Zur Heiligkeit berufen

1 Thess 4,1-8

Im Übrigen, Brüder, bitten und ermahnen wir euch im Namen Jesu, des Herrn: Ihr habt von uns gelernt, wie ihr leben müßt, um Gott zu gefallen, und ihr lebt auch so; werdet darin noch vollkommener! Ihr wißt ja, welche Ermahnungen wir euch im Auftrag Jesu, des Herrn, gegeben haben. Das ist es, was Gott will: eure Heiligung. Das bedeutet, daß ihr die Unzucht meidet, daß jeder von euch lernt, mit seiner Frau in heiliger und achtungsvoller Weise zu verkehren, nicht in leidenschaftlicher Begierde wie die Heiden, die Gott nicht kennen, und daß keiner seine Rechte überschreitet und seinen Bruder bei Geschäften betrügt, denn all das rächt der Herr, wie wir euch schon früher gesagt und bezeugt haben. Denn Gott hat uns nicht dazu berufen, unrein zu leben, sondern heilig zu sein. Wer das verwirft, der verwirft also nicht Menschen, sondern Gott, der euch seinen Heiligen Geist schenkt.

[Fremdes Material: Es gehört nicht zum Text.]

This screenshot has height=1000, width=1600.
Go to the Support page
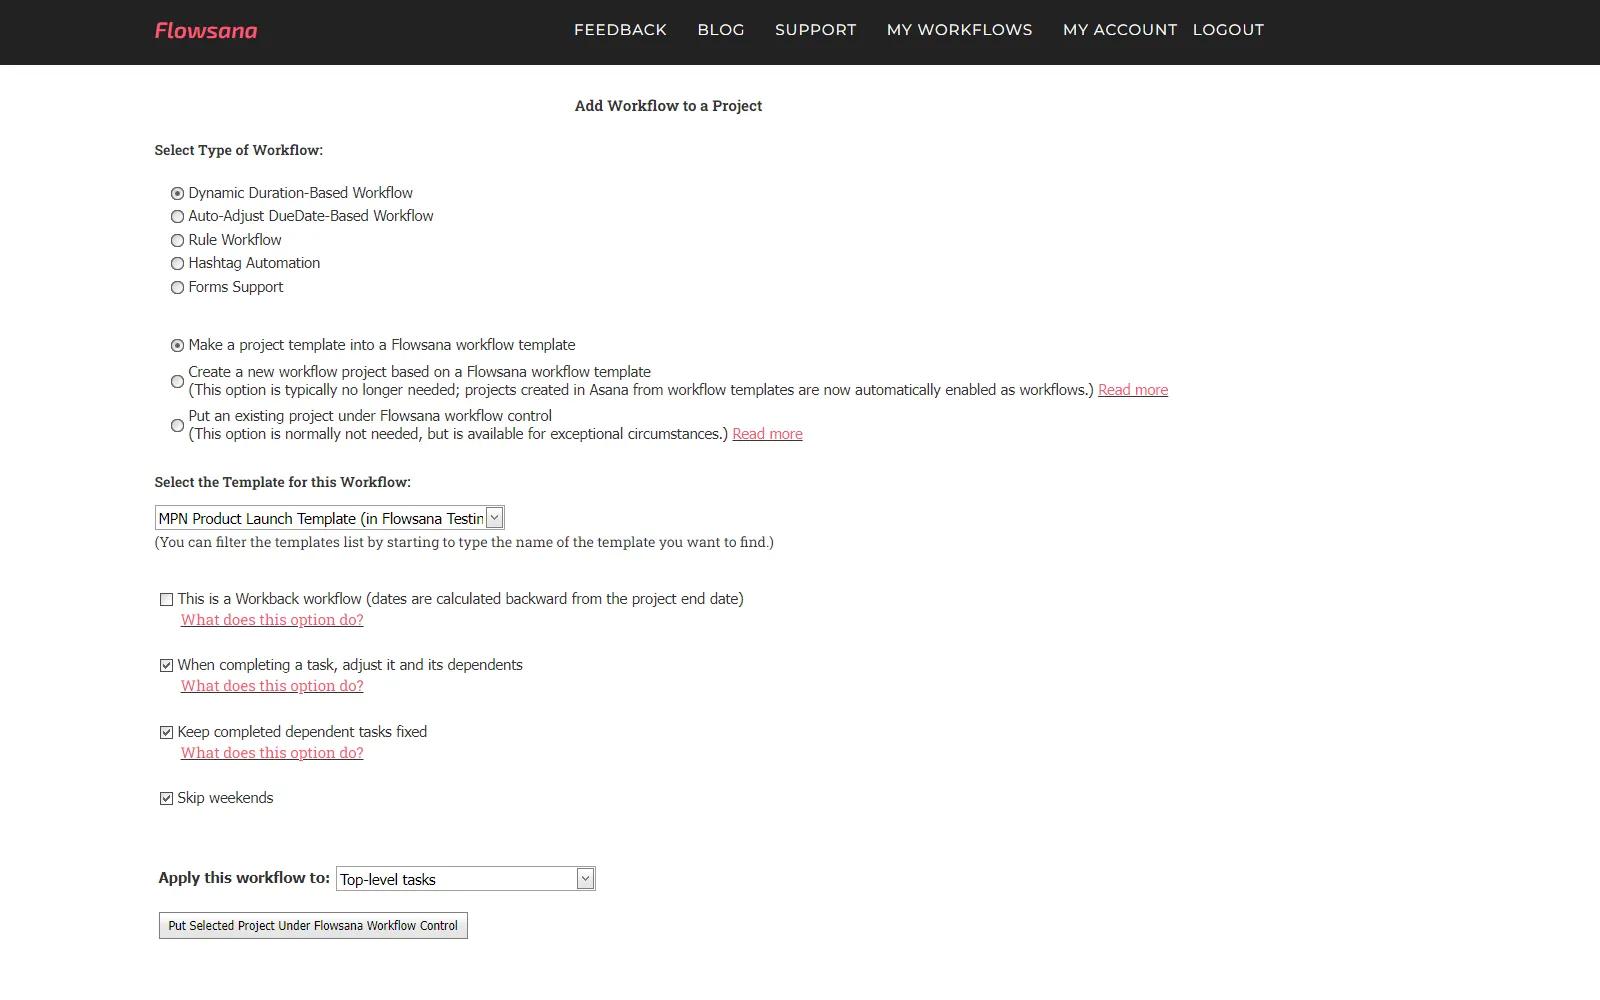[x=815, y=30]
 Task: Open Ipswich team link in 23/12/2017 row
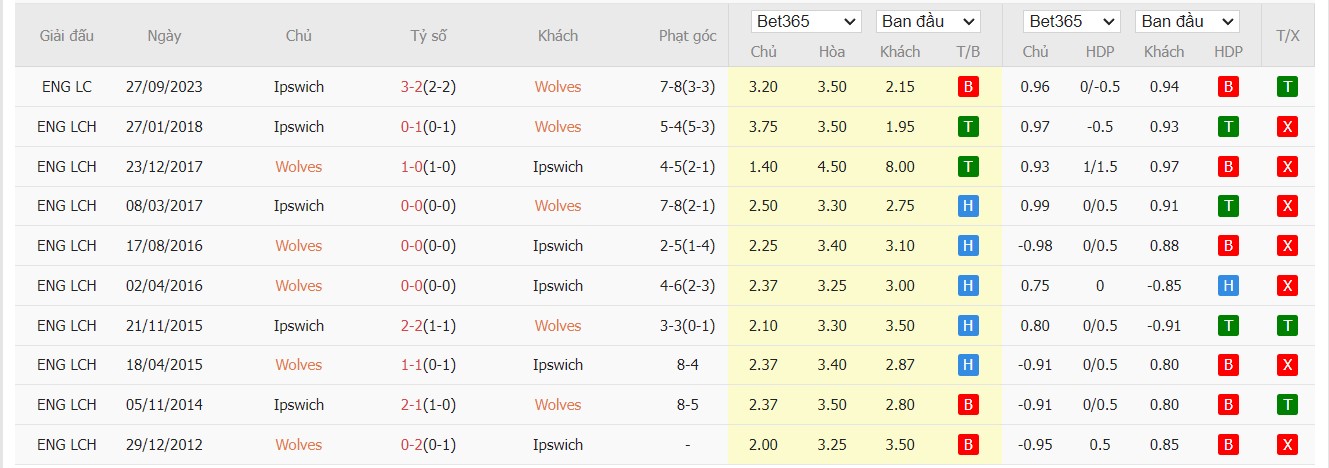[x=558, y=166]
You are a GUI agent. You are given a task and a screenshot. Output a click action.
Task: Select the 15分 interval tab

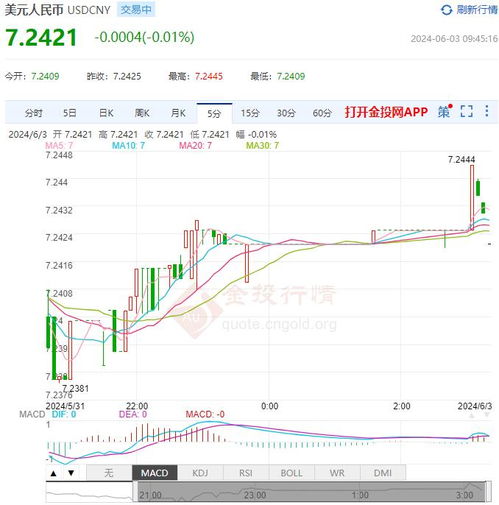click(250, 113)
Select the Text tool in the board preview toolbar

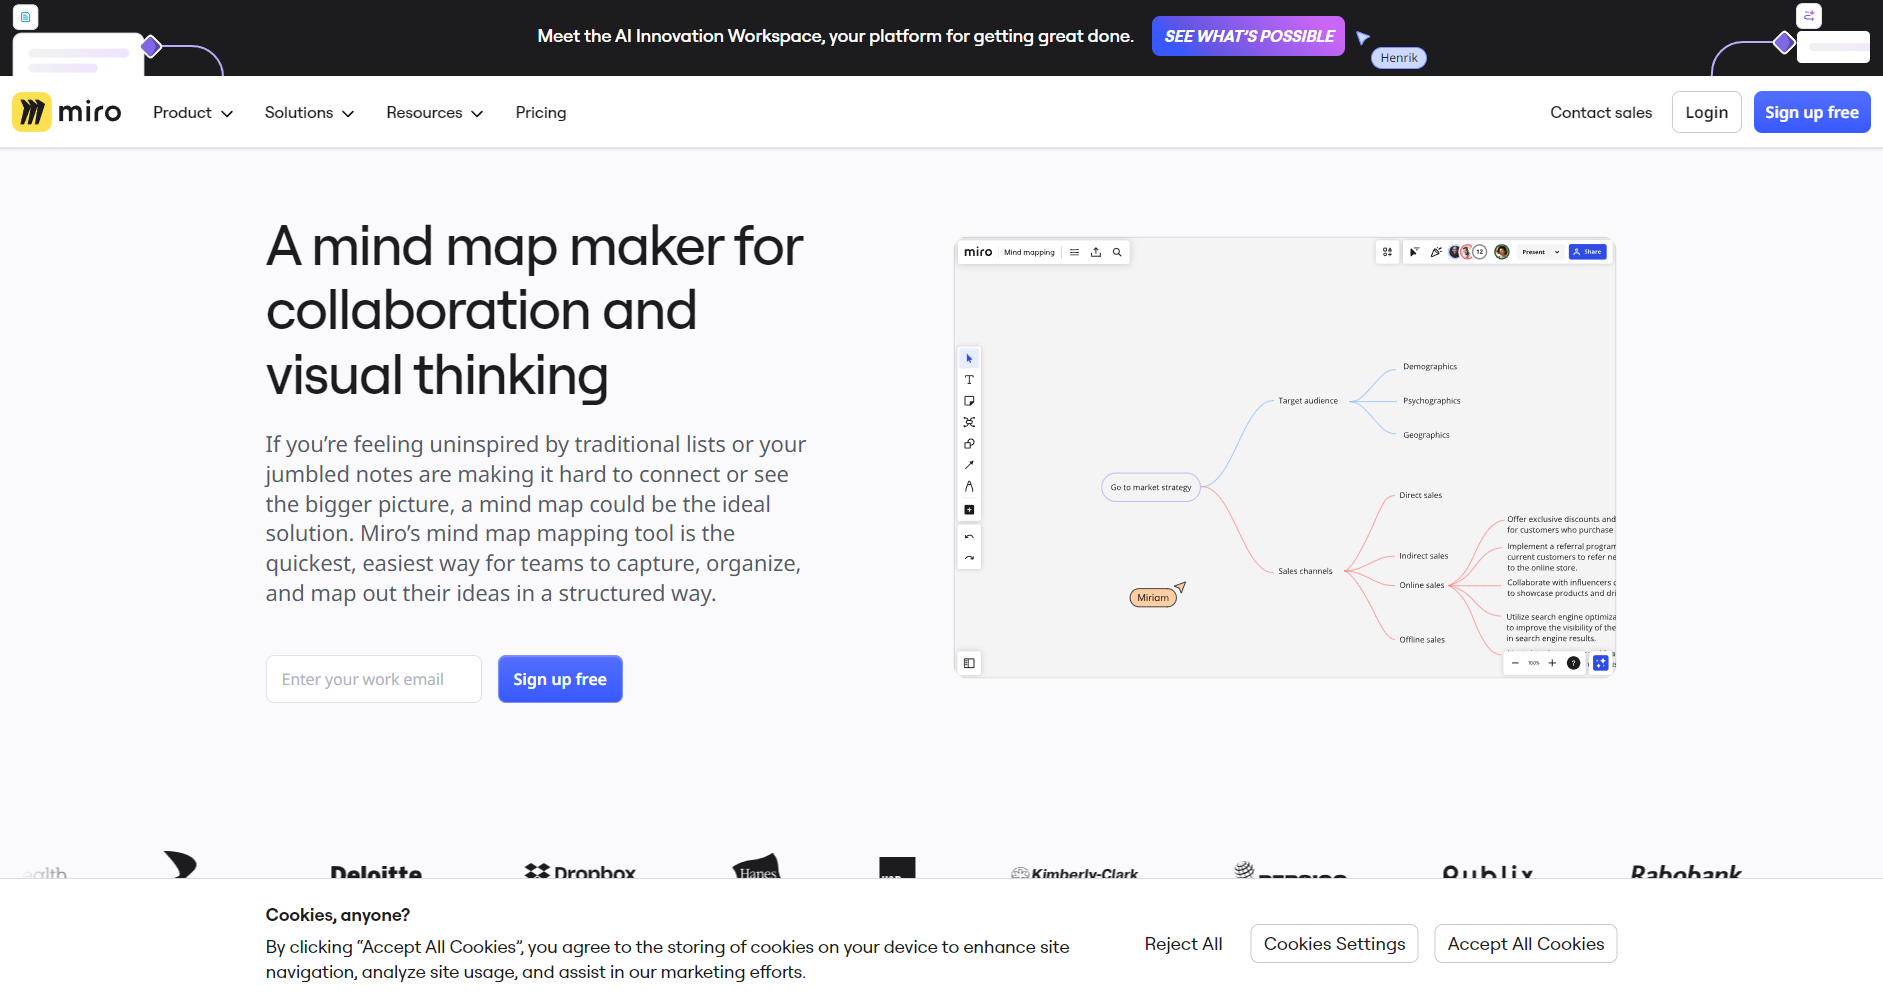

Wir sind auf den Weg der Heiligung gerufen, und dies ist in der Tat das Wichtigste, nachdem wir eine echte Bekehrung erlebt haben! Heiligung bedeutet, daß wir nun auf den Heiligen Geist hören, welcher der Führer unseres geistlichen Lebens wird.

Um Gott zu gefallen, verlassen wir die alten Wege des Egoismus, jene Wege, die sich sehr oft um unser Ich drehten, und fragen stattdessen: “Herr, was gefällt Dir?”. Wenn wir diese Frage aufrichtig stellen, dann werden wir bald die Antwort Gottes immer besser verstehen lernen, denn diese Frage liebt Gott und sie verherrlicht ihn.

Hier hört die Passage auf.